-- Opening Marker --

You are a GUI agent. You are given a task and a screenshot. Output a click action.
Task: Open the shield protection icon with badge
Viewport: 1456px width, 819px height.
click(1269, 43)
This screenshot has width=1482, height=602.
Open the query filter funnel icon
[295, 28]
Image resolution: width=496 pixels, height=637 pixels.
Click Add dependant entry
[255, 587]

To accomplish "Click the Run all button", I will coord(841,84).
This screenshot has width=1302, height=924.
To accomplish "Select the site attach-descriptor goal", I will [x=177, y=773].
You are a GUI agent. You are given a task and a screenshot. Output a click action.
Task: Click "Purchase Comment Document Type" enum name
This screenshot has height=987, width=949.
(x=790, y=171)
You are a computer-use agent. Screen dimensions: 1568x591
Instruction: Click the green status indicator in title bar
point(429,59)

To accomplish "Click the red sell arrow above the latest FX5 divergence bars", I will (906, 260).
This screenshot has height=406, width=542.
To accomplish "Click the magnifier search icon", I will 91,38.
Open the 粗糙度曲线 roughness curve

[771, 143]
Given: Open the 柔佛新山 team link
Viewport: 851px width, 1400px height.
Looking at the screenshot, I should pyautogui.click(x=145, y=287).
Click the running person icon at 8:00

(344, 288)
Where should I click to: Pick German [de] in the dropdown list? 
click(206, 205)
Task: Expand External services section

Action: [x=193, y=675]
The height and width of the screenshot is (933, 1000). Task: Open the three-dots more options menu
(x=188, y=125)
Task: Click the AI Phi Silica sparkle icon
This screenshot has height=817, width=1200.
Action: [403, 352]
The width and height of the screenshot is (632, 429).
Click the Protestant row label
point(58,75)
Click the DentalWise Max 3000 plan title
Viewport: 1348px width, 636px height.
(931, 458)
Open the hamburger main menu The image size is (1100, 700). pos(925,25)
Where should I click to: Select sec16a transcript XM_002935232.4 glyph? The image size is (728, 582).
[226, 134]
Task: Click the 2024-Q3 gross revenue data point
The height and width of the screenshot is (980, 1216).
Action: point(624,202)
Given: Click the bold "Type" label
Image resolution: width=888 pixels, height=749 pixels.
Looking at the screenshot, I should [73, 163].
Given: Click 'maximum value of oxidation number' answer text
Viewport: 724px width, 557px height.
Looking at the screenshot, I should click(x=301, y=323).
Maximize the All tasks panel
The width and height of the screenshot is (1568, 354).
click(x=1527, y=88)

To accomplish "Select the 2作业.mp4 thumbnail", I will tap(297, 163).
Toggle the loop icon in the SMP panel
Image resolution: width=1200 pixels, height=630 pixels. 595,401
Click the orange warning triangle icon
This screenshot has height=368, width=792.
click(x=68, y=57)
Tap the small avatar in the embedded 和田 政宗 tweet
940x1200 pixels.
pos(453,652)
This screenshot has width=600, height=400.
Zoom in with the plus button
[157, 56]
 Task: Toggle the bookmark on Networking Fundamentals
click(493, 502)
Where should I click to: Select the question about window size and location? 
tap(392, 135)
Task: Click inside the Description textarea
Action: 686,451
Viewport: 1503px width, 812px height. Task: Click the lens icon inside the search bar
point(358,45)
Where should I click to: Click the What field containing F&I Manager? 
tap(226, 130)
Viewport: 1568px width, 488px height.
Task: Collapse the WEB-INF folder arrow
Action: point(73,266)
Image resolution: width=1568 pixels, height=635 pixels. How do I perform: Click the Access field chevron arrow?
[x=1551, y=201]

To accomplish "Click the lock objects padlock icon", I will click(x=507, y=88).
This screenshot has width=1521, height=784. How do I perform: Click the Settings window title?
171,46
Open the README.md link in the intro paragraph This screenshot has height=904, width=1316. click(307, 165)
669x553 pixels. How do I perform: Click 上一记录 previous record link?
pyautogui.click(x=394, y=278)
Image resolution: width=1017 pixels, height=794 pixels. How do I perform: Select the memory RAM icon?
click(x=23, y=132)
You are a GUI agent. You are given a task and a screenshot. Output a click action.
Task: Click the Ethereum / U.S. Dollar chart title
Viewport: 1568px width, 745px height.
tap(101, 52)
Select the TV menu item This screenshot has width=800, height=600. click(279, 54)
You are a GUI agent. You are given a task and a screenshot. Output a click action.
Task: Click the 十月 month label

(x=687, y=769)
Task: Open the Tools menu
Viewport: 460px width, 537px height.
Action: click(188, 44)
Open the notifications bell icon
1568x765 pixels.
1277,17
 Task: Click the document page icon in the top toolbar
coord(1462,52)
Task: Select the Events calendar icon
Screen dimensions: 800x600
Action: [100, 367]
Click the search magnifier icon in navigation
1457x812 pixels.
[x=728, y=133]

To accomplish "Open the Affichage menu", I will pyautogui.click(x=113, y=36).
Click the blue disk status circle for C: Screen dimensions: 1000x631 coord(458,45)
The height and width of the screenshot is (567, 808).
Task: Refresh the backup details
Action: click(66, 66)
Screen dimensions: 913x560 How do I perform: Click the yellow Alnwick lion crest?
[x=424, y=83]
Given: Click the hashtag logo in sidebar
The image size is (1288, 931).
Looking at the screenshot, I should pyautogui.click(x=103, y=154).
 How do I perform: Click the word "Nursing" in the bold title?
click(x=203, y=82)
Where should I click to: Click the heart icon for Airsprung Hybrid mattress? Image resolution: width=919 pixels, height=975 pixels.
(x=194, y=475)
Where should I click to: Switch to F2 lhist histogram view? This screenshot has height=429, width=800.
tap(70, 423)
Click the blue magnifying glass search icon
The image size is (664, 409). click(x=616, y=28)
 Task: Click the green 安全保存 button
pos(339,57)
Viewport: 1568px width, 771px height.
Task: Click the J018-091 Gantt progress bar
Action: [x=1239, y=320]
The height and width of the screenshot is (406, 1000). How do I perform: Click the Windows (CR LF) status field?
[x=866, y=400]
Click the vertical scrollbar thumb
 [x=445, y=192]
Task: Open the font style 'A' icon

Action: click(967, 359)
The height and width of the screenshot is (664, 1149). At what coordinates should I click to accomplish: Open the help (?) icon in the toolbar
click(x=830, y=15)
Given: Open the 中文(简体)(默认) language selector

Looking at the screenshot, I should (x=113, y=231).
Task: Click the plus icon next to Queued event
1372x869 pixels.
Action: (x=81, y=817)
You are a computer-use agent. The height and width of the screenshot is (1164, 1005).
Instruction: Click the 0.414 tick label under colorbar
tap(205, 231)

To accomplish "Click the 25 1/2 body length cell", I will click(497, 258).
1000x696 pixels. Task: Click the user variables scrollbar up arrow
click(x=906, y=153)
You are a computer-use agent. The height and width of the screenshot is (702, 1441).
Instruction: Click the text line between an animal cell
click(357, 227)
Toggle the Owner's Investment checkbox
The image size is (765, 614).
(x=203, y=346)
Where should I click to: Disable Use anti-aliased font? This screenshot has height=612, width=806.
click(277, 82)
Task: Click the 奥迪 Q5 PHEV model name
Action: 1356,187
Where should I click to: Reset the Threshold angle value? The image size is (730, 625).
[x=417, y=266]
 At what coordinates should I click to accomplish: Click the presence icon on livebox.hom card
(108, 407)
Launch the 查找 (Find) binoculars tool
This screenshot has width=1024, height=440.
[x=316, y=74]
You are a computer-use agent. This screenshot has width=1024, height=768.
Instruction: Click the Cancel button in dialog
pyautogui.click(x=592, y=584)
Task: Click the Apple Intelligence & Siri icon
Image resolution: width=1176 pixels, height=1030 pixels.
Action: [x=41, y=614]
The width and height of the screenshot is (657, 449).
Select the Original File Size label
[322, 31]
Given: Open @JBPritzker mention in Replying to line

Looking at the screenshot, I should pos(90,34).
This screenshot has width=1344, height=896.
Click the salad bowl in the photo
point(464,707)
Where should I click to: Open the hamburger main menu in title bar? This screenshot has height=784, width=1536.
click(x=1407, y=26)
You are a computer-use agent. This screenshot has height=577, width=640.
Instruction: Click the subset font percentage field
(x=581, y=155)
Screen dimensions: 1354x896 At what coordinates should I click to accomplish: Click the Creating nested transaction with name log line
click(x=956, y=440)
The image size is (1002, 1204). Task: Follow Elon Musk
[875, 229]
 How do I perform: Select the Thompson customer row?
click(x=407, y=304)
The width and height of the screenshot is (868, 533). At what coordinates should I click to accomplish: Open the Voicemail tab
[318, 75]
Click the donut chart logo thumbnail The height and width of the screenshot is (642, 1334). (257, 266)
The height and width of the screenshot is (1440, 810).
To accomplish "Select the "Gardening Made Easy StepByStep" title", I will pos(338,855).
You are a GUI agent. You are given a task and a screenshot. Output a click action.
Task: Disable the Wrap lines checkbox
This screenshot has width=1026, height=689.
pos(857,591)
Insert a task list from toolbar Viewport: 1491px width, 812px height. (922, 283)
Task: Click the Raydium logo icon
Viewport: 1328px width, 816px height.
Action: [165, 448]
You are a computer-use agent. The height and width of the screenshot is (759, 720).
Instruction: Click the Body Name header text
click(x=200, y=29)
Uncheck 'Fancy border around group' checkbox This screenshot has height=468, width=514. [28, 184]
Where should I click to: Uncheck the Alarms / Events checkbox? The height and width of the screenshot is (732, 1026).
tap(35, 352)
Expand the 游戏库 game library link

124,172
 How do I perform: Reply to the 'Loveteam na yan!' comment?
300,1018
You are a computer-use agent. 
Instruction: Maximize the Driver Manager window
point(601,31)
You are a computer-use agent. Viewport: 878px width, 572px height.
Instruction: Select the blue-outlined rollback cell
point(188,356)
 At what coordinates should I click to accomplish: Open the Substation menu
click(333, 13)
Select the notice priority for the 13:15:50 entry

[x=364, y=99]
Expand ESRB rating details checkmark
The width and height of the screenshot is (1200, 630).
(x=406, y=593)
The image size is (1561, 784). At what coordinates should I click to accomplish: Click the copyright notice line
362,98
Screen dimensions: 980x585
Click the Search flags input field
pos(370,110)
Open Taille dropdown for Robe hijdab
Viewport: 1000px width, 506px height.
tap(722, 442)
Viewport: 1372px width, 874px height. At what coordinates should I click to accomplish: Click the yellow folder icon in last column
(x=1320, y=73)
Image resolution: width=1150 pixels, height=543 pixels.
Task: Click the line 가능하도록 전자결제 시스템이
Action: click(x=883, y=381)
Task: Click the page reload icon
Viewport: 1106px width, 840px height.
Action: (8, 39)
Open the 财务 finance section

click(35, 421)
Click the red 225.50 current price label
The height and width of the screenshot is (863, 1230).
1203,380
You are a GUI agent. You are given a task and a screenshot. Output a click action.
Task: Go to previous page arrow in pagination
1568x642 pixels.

-- Closing Marker --

**About this task:** Your answer must be a copy of every line in the data above that holds the string "computer".

**Result below:**
You are a computer-use agent. Screen dimensions: 1568x591
You are a computer-use agent. The height and width of the screenshot is (1164, 1005).
You are a computer-use agent. The height and width of the screenshot is (702, 1441).
You are a computer-use agent. This screenshot has width=1024, height=768.
You are a computer-use agent. This screenshot has height=577, width=640.
You are a computer-use agent. The height and width of the screenshot is (759, 720).
You are a computer-use agent. 
You are a computer-use agent. Viewport: 878px width, 572px height.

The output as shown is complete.